Il faudrait souligner que la menace de Bruxelles de rompre avec Valneva représente une deuxième grosse déception pour la biotech nantaise, venant après des problèmes analogues au Royaume-Uni en 2021. Londres avait pourtant donné de l'espoir à Valneva en signant un contrat en janvier 2021 pour 100 millions de doses du VLA2001 (valeur 1,4 milliards d'euros), finançant les essais cliniques et mettant sur pied une unité de production en Ecosse. Le contraste entre cet engouement britannique et la relative indifférence de la France envers Valneva a par ailleurs suscité de vives réactions dans l'Hexagone, la présidente de la région Pays-de-la-Loire Christelle Morançais critiquant le manque de soutien de la part du gouvernement français, parlant d'un "terrible sentiment de gâchis et d'incompréhension qui domine face à cet échec français et européen". L'enthousiasme de Londres a cependant été de courte durée : le 13 septembre 2021, Valneva reçoit du gouvernement britannique un avis de résiliation de l'accord. Le ministre de la santé Sajid Javid explique au parlement qu'il était "clair pour nous que le vaccin en question développé par l'entreprise n'obtiendrait pas l'approbation" des régulateurs britanniques. Les actions de Valneva ont chuté en bourse de 42% suite à l'intervention de Javid, provoquant des protestations de la part des scientifiques impliqués dans les essais cliniques, affirmant que les résultats n'étaient pas encore connus et que le gouvernement n'avait donc aucune raison de se prononcer au sujet d'une éventuelle homologation du vaccin. Javid a ensuite modéré ses propos en offrant une rectification officielle, mais le contrat avec Valneva n'a pas été rétabli. Cette décision a été qualifiée d'inexplicable par Dame Kate Bingham, ancienne responsable pour la vaccination au R.-U., qui a souligné le potentiel du VLA2001 à combattre les variants, les vaccins à virus entier offrant une immunité plus large que ceux visant uniquement la protéine spike.

Publiés en novembre 2021, les résultats des essais du VLA2001 démontrent une efficacité contre le SARS-CoV2 supérieure à celle du vaccin d'AstraZeneca ; en avril 2022 Valneva obtient finalement l'autorisation pour la vaccination au R.-U. de personnes âgées d'entre 18 et 50 ans, mais dans la pratique, suite à la résiliation du contrat avec Londres, le vaccin reste très peu disponible, malgré un investissement supplémentaire de £20 millions de Scottish Enterprise pour le développement de l'usine de Valneva.
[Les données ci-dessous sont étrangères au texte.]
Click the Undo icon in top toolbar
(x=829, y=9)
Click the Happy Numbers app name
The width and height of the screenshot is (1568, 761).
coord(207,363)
Côté européen, un contrat a été approuvé le 10 novembre 2021 pour l'achat par les états membres de l'UE de 27 millions de doses du VLA2001 en 2022 ainsi que jusqu'à 33 millions en 2023, avec début des livraisons en avril 2022. Le contrat dépend pourtant de l'approbation du vaccin par l'agence européenne des médicaments (EMA). Son comité des médicaments à usage humain (CHMP) démarre l'évaluation en décembre 2021, mais décide de poser des questions supplémentaires (dont on ne connaît pas les détails) à Valneva à deux reprises, ce qui retarde le processus. La biotech soumet ses réponses le 2 mai, mais deux semaines plus tard, la Commission Européenne informe Valneva que la société a 30 jours pour obtenir une autorisation de mise sur le marché ou pour proposer un plan de remédiation, sinon son contrat sera résilié. Valneva espère encore recevoir une opinion positive du CHMP dans la semaine du 21 juin, mais son directeur général Franck Grimaud a annoncé le 10 juin que le volume des commandes des états membres de l'UE pourrait être insuffisant en tout cas pour garantir la viabilité économique du vaccin.

Comment expliquer les déboires de Valneva, dont le vaccin, un peu comme celui de Novavax, arrive sur un marché déjà saturé ? Même si le VLA2001 est désormais approuvé au R.-U., il semble évident que la société franco-autrichienne continue à faire les frais de la résiliation de son contrat avec le gouvernement britannique en septembre 2021. Ses partisans peinent également à comprendre le retard actuel de l'EMA (qui a pourtant évalué d'autres produits en accéléré) concernant un vaccin qui ressemble aux vaccins chinois déjà approuvés en juin/juillet 2021 par l'OMS. Tout comme le manque apparent d'intérêt des autorités françaises pour le laboratoire de Saint-Herbain.